• **Teile der Übung**
• 1. Prüfe anhand des Interviews zum Fall Weinstein, ob die Aussagen (a) bis (c) zutreffen: (a) Henke leitete beim WDR die Programmgruppe Serien und Fernsehfilm. (b) Büchner hatte damit gerechnet, dass jemand wie Weinstein so schnell fallen würde. (c) Reglin zufolge lässt sich Weinsteins Machtfülle auf die deutsche Filmwirtschaft übertragen. Antworte jeweils mit Ja oder Nein und zitiere die entscheidenden Worte wörtlich.
• 2. An welcher Hochschule ist Gebhard Henke laut dem Interview zum Fall Weinstein Professor?

• **Seitentext**
○ ○ ○ ○ ○ ○ ○
Als im vergangenen Herbst der Fall Weinstein öffentlich wurde, vermuteten Sie da, dass Ähnliches auch in Deutsch--land herauskommen würde?

 

Torsten Reglin: Ich habe schon gedacht, dass solcher Missbrauch nicht auf die USA begrenzt sein kann. Weil das keine Sache ist, die mit einer bestimmten Person zu tun hat, sondern mit Strukturen, die das begünstigen. Allerdings hatte Weinstein eine Machtfülle, die nicht auf die Verhältnisse in der deutschen Filmwirtschaft übertragbar ist.

 

Christiane Büchner: Ich war ziemlich überrascht, wie schnell so jemand fallen kann. Das hatte eine Dynamik, die ich nicht erwartet hatte. Ich fand aber gut, dass so ein System komplett ins Wanken gerät, dass alle gezwungen sind, sich hinzusetzten und nachzudenken, wie man zu anderen Umgangsformen kommt. Wenn wir uns in unserem Text auf Gebhard Henke bezogen haben, dann aber eigentlich nicht wegen der Missbrauchsvorwürfe gegen ihn. Ob die so stimmen, müssen andere klären.

 

 

Worum geht es dann? In Ihrer Stellungnahme zum Thema schreiben Sie von einem »Systemfehler«.

 

Reglin: Unser Hauptkritikpunkt ist die Verengung der Entscheidungswege, die darüber bestimmen, ob ein Film gemacht wird oder nicht. In der alltäglichen Arbeit etwa mit dem WDR musst du am Ende immer an denselben vier oder fünf Personen vorbei oder auch nur an einer. An dieser Hierarchie-Pyramide orientiert sich alles.

 

 

Ganz konkret: Was konnte Gebhard Henke entscheiden?

 

Reglin: Gebhard Henke war Leiter der Programmgruppe Serien und Fernsehfilm im WDR und Koordinator für die »Tatorte« in der ARD. Wobei WDR-Fernsehchef Jörg Schönenborn gerade klargestellt hat, dass er das eigentlich selber ist. Zudem saß Henke bei der Film- und Medienstiftung in dem Gremium, das über größere Budgets bei Spiel- und Dokumentarfilmen entscheidet. Und dann ist er noch Professor an der Kunsthochschule für Medien. Das sind vier neuralgische Punkte, an denen sich Entscheidungen über Jahre hinweg in einer Person bündelten.
○ ○ ○ ○ ○ ○ ○
• **Gesammeltes Material**
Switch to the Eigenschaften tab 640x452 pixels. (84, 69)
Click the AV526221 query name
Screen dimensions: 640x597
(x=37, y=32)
○ ○ ○ ○ ○ ○ ○
• **Vollständige Antworten**
• 1.
(a) Ja: „Gebhard Henke war Leiter der Programmgruppe Serien und Fernsehfilm im WDR“
(b) Nein: „Ich war ziemlich überrascht, wie schnell so jemand fallen kann.“
(c) Nein: „Allerdings hatte Weinstein eine Machtfülle, die nicht auf die Verhältnisse in der deutschen Filmwirtschaft übertragbar ist.“

• 2. An der Kunsthochschule für Medien.